“Hermanos, no habléis mal unos de otros. Si alguien habla mal de su hermano, o lo juzga, habla mal de la ley y la juzga. Y si juzgas la ley, ya no eres cumplidor de la ley, sino su juez. No hay más que un solo legislador y juez, aquel que puede salvar y destruir. Tú, en cambio, ¿quién eres para juzgar a tu prójimo?
St 4.11-12
Santiago se preocupa en mostrarnos que nuestro amor y amistad solo los podemos dar a Dios y no al mundo o al pecado (4.4-6). Dedicar nuestro amor a Dios es posible porque él nos concede su gracia que se manifiesta por medio de nuestra humildad ante él (4.6), lo que tiene claras implicaciones éticas hacia uno mismo (4.7-10) y hacia los demás (4.11-12).
El texto que tenemos ahora trata de las implicaciones éticas en el plan relacional de la permanente actitud de humildad ante Dios. El escritor empieza dándole directo al clavo: no podemos hablar mal unos de otros, puesto que eso nos convierte en jueces de la ley de Dios y nos consideraríamos como superiores a esa ley y, en consecuencia, al propio Dios. Ese sentimiento de orgullo y soberbia hacia a Dios y a su ley (4.6) ciertamente rompe con la comunión que debemos mantener con los hermanos, además de que conquistamos contra nosotros la oposición abierta y declarada de Dios (4.6).
El raciocinio de Santiago está muy claramente explicado en el texto: juzgar y murmurar contra un hermano significa que juzgamos y murmuramos contra la ley de Dios y no la vivimos bajo su cumplimiento. La relación de amor y humildad que mantenemos con Dios, fruto de su gracia en nuestra vida, se compromete completamente cuando dejamos de cumplir y vivir su palabra y nos juzgamos superiores a esta palabra y al propio Dios.

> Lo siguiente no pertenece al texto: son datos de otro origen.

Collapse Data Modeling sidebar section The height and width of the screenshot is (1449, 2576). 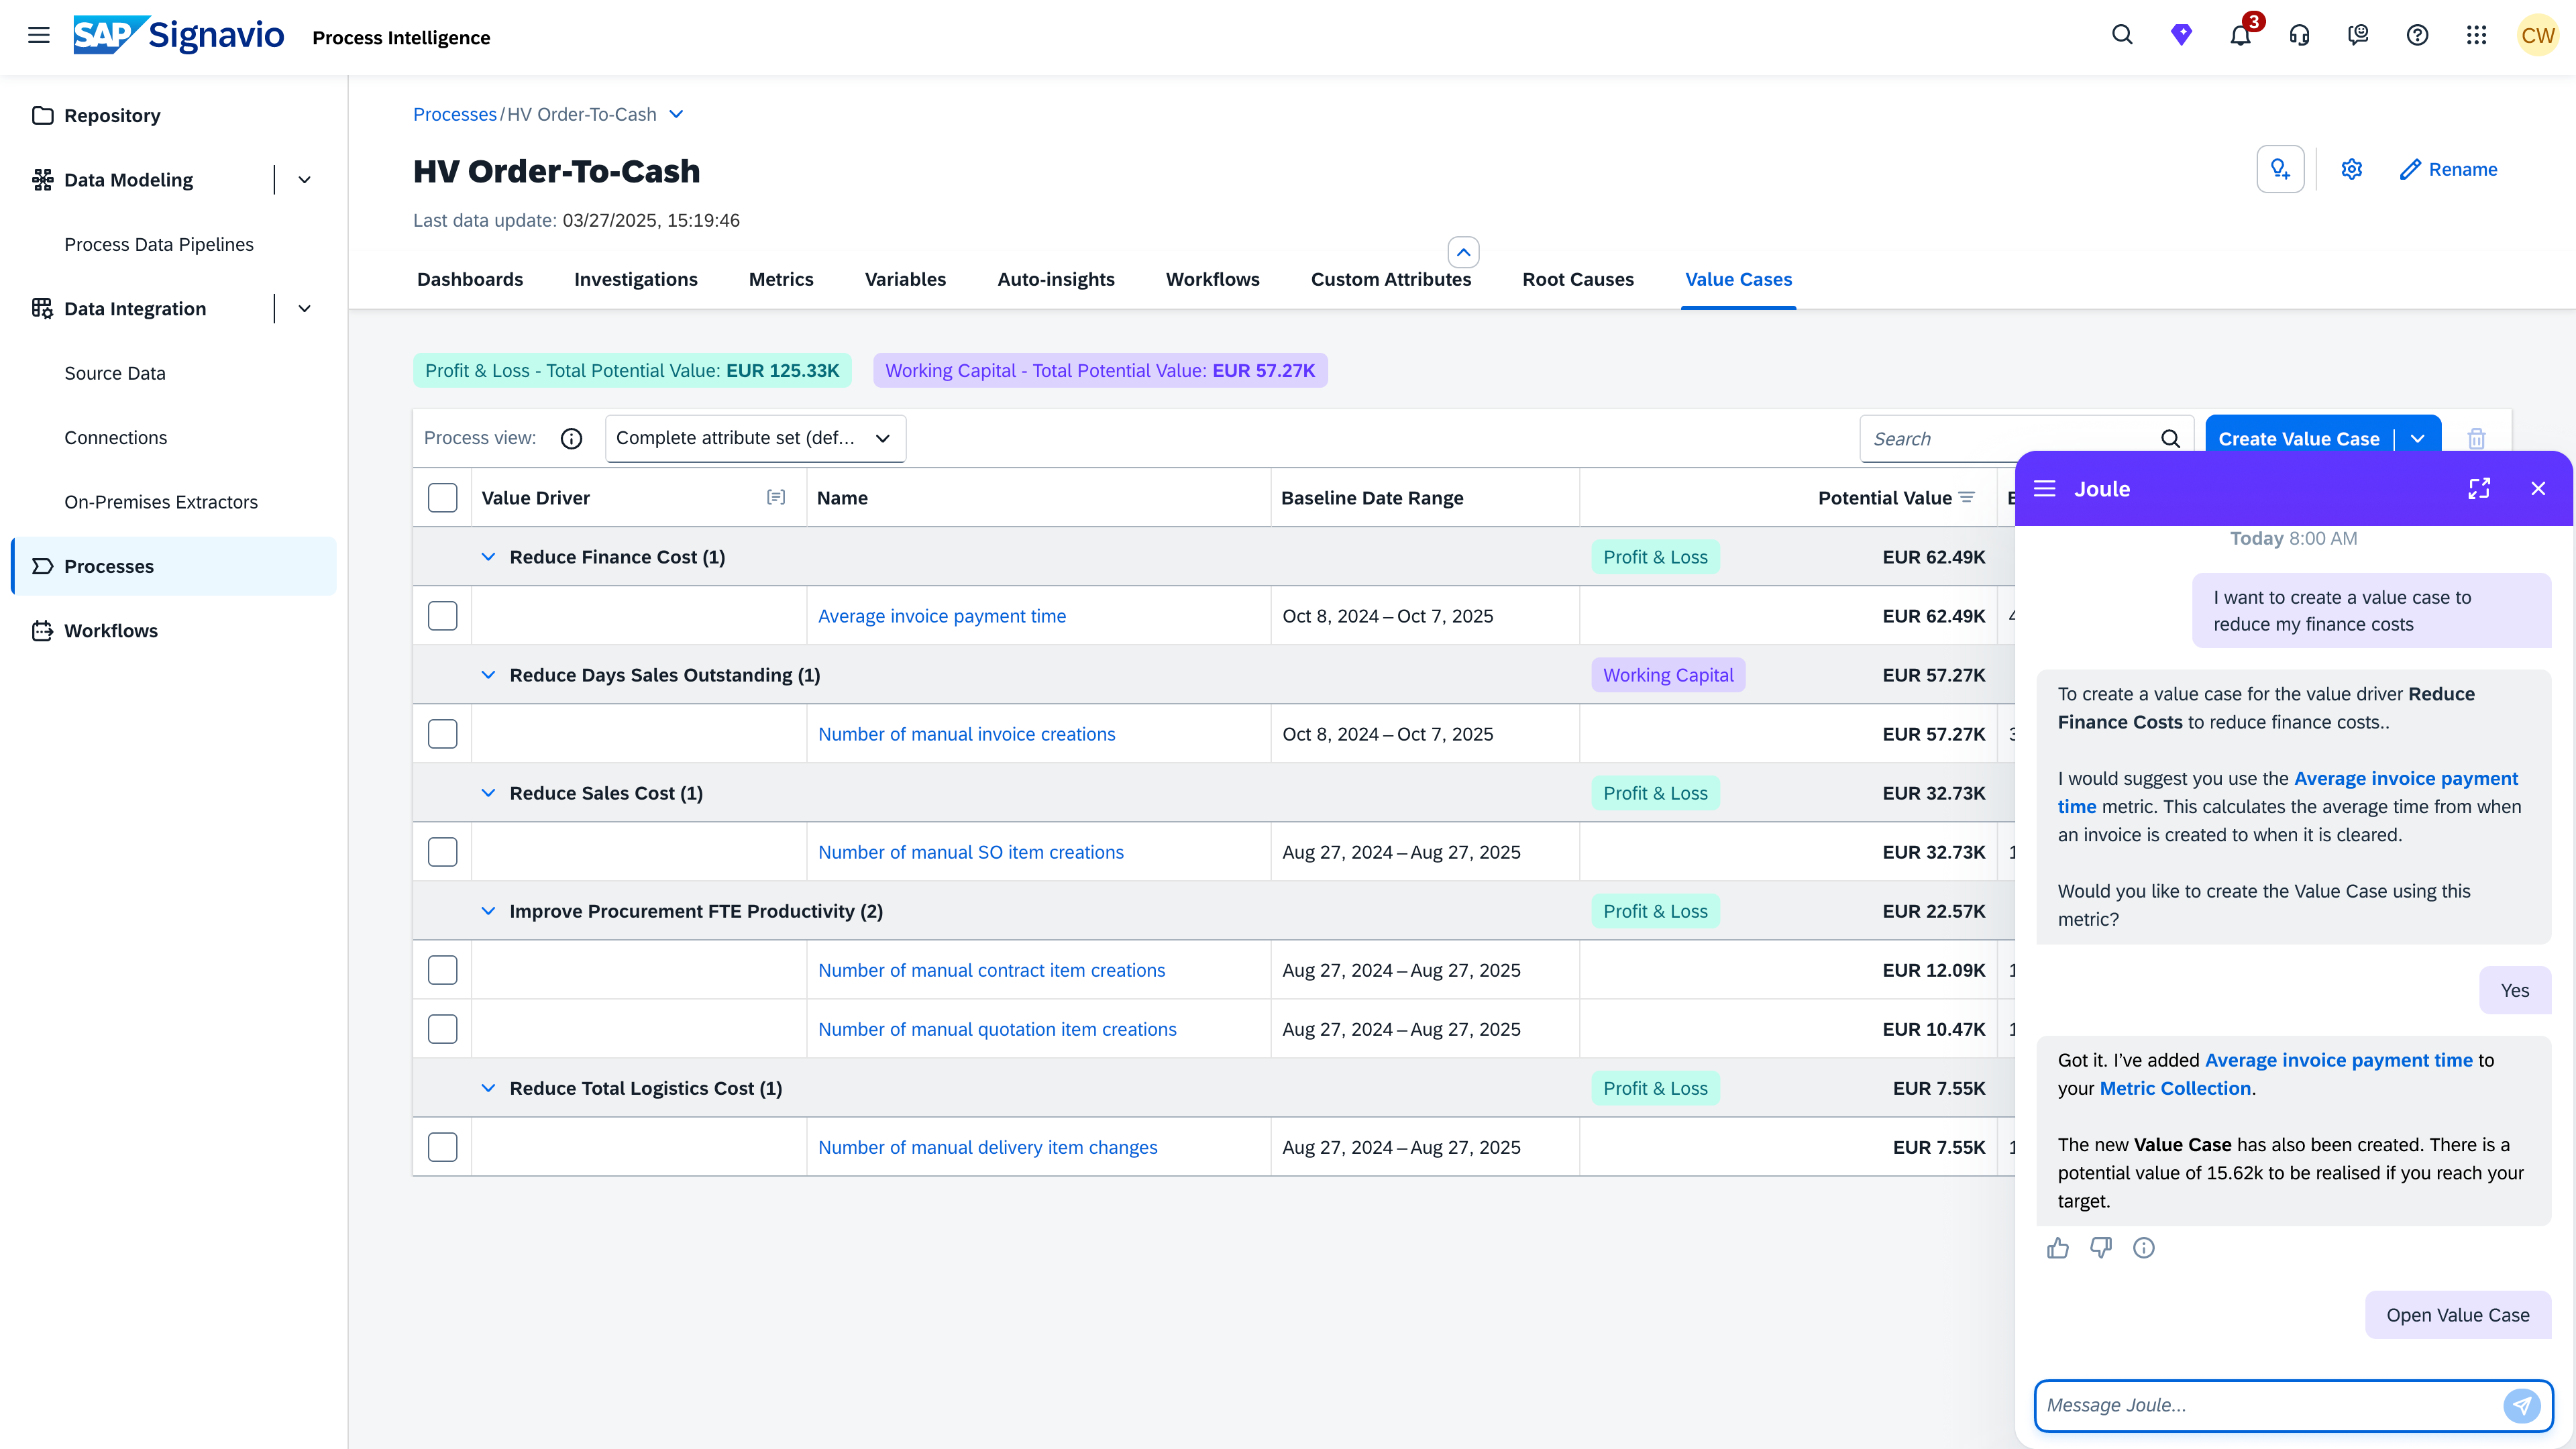click(x=305, y=180)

Sin embargo, dice Santiago que solo Dios está a la altura de su palabra por ser su único legislador y juez, solo él puede salvar y destruir, solo él pudo legislar y revelar a su palabra (Biblia) y es el único que nos puede juzgar debidamente a la luz de su palabra en nuestra vida. En ese sentido, la humildad y el amor que rendimos a Dios nos preserva que, en términos de nuestra relación con Dios y nuestro destino eterno, otros legislen sobre nuestra vida y nos juzguen. Pero, de igual manera, ¿quién somos nosotros para que juzguemos a los demás?

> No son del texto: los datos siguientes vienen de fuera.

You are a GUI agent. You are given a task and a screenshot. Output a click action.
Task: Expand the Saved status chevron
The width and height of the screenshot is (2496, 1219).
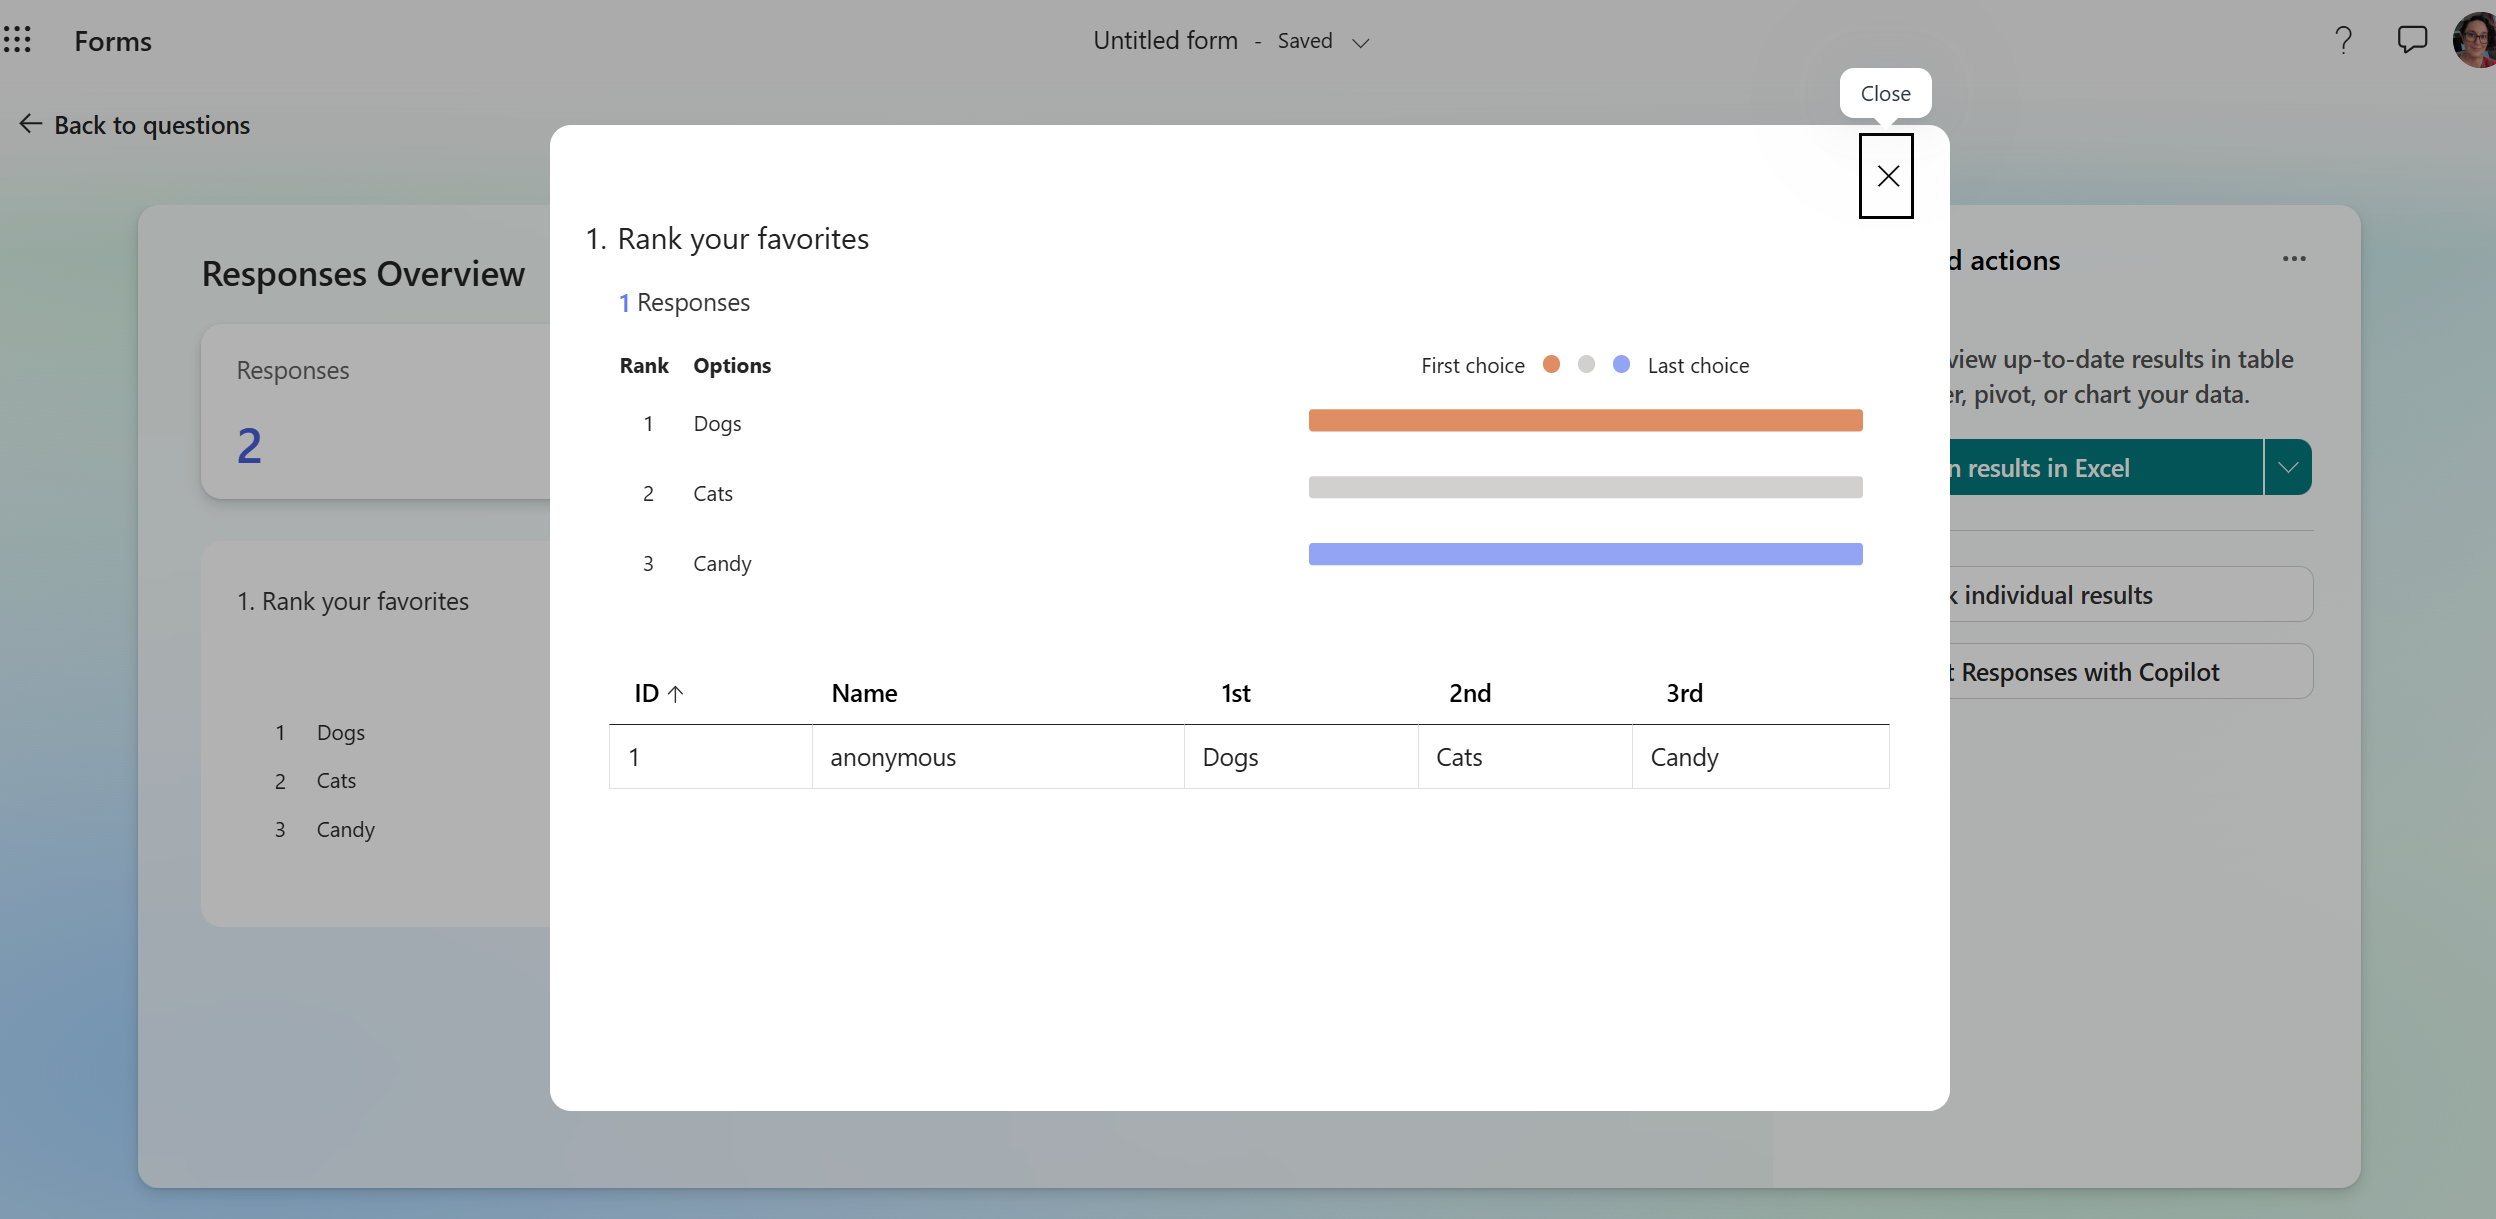pyautogui.click(x=1360, y=42)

Esa es la pregunta con que Santiago concluye su raciocinio aquí. Lo más importante en nuestra relación de amor y humildad con Dios no es que estemos libres de que otros juzguen nuestras actitudes, sino que estemos libres para no juzgar (¡ni salvar ni destruir! – 4.12) a nuestros hermanos. Por estar bajo la gracia de Dios y en permanente relación de amor y humildad con él, nuestra relación con los demás será pautada por valores éticos que se derivan de la palabra de Dios. Por eso, uno tiene que preguntarse a diario: “¿quién eres para juzgar a tu prójimo?